H. Primary Lung Disease (COPD, Asthma, ILD)

No significant change in management.

I. Gastrointestinal or Nutrition Issues

Enteric or biliary cryptosporidial infection may worsen an underlying GI pathology. Biopsy may be needed to further establish diagnosis. Nutritional support is extremely important as C. parvum is known to cause malabsorption syndrome.

J. Hematologic or Coagulation Issues

No significant change in management.

K. Dementia or Psychiatric Illness/Treatment

No significant change in management.

V. Transitions of Care

A. Sign-out considerations While Hospitalized.

Remind cross cover physicians that this diarrheal disease could potentially be life-threatening and will need aggressive fluid resuscitation. Intake and output monitoring every 4 hours would be appropriate.

B. Anticipated Length of Stay.

As there is no reliable palliative or curative treatment, length of stay is variable among individuals and their need to receive intravenous fluid resuscitation.

C. When is the Patient Ready for Discharge.

Whenever a patient is able to tolerate oral medications and fluid resuscitation, and has been clinically stable for at least 24 hours.

D. Arranging for Clinic Follow-up

1. When should clinic follow up be arranged and with whom.

If patient has been diagnosed with HIV/AIDS, then he should have follow-up arranged with an HIV clinic.

2. What tests should be conducted prior to discharge to enable best clinic first visit.

None

3. What tests should be ordered as an outpatient prior to, or on the day of, the clinic visit.

None

E. Placement Considerations.

Cryptosporidiosis is usually a self-limited illness or often improved after initiation with HAART (in HIV patients).

F. Prognosis and Patient Counseling.

Prognosis will vary with immune status as described above. Counseling is focused on prevention. Enteric precautions and good hygiene are essential to prevent transmission and re-infection. Patients are to avoid drinking water from rivers or lakes and use water filters that remove particles. One micron or less labeled as absolute.

VI. Patient Safety and Quality Measures

A. Core Indicator Standards and Documentation.

There is no JHACO core measures associated with cryptosporidiosis. However, while patient is hospitalized, hand hygiene should be achieved by HAND WASHING as oocysts are resistant to most disinfectants. Proper disposal of contaminated material is equally important to prevent transmission through fecal-oral way.

B. Appropriate Prophylaxis and Other Measures to Prevent Readmission.

HIV/AIDS patients should be counseled on proper use of HAART as well as ways to prevent re-infection (see above).

What's the evidence?

Tzipori, S, Widmer, G. “A hundred-year retrospective on cryptosporidiosis”. Trends in Parasitology. vol. 24. 2008. pp. 184-189.
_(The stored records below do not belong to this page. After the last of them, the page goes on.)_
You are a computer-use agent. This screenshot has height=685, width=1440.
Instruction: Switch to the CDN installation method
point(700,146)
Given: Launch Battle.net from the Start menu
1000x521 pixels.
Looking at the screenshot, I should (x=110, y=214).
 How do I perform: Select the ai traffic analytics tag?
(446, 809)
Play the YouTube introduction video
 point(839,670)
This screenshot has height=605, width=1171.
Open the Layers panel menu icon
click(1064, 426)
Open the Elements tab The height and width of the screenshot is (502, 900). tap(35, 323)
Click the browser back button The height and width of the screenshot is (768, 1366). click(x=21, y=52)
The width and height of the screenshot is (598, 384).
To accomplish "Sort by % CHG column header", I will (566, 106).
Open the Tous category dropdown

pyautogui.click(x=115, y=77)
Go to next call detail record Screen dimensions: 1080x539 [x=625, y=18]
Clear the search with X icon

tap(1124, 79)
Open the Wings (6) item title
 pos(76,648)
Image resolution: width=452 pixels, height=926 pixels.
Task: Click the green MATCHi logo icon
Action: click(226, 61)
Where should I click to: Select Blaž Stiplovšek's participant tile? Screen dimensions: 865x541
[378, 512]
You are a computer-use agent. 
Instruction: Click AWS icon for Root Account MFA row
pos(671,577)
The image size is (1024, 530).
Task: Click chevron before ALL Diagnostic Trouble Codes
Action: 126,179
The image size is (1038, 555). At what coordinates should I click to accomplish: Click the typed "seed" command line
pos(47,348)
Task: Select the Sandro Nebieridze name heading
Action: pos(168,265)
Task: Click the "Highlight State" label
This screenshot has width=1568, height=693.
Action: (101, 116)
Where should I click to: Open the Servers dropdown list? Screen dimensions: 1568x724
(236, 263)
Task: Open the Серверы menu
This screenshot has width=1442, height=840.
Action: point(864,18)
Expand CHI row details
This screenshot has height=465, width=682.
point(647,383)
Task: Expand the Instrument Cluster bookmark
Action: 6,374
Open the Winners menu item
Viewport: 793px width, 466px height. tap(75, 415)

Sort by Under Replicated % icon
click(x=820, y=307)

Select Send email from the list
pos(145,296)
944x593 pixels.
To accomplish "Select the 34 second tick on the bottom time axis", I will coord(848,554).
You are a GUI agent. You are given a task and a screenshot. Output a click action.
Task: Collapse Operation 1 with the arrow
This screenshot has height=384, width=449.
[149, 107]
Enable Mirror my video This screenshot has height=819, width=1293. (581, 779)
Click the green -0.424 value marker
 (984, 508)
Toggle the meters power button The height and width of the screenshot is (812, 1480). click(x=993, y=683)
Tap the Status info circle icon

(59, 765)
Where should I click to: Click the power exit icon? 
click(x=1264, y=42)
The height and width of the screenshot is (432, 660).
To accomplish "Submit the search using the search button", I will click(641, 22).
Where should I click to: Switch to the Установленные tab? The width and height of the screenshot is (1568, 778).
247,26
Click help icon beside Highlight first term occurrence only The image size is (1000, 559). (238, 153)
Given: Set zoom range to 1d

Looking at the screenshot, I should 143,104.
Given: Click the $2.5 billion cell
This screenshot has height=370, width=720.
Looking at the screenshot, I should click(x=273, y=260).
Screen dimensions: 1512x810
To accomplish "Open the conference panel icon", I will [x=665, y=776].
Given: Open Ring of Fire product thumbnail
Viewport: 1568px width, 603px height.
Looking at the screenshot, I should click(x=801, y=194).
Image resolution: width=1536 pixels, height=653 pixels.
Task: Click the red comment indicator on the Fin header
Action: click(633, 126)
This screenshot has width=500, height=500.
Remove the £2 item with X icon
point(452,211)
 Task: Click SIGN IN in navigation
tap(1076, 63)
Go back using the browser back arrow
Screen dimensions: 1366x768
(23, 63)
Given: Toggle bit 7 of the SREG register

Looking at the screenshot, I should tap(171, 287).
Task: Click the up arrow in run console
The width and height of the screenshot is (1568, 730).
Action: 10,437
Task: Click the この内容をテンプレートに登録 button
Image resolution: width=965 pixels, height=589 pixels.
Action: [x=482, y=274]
Abubakar, I, Aliyu, SH, Arumugam, C, Usman, NK, Hunter, PR. “Treatment of cryptosporidiosis in immunocompromised individuals: systematic review and meta-analysis”. Br J Clin Pharmacol. vol. 63. 2007. pp. 387-393.

Xian-Ming, Chen, Keithly, JS, Paya, CV, LaRusso, NF. “Cryptosporidiosis”. N engl J Med. vol. 346. 2002. pp. 1723-1731.

Cabana, MM, White, AC. “Treatment of cryptosporidiosis: do we know what we think we know”. Curr Op in Inf Dis. vol. 23. 2010. pp. 494-499.

Abubakar, II, Aliyu, SH, Arumugan, C, Hunter, P, Usman, N. “Prevention and treatment of cryptosporidiosis in immunocompromised patients”. Cochrane Databaseof Systematic Reviews. pp. CD004932

Legrand, F, Grenouillet, F, Larosa, F, Dalle, F, Saas, P, Millon, L, Deconinck, E, Rohrlich, PS. “Diagnosis and treatment of digestive cryptosporidiosis in allogeneic haematopoietic stem cell transplant recipients: a prospective single center study”. Bone Marrow Transpl. vol. 46. 2011. pp. 858-62.

Mandell, G, Bennet, J, Dolin, R. “Principles and Practice of Infectious Diseases”. 2010.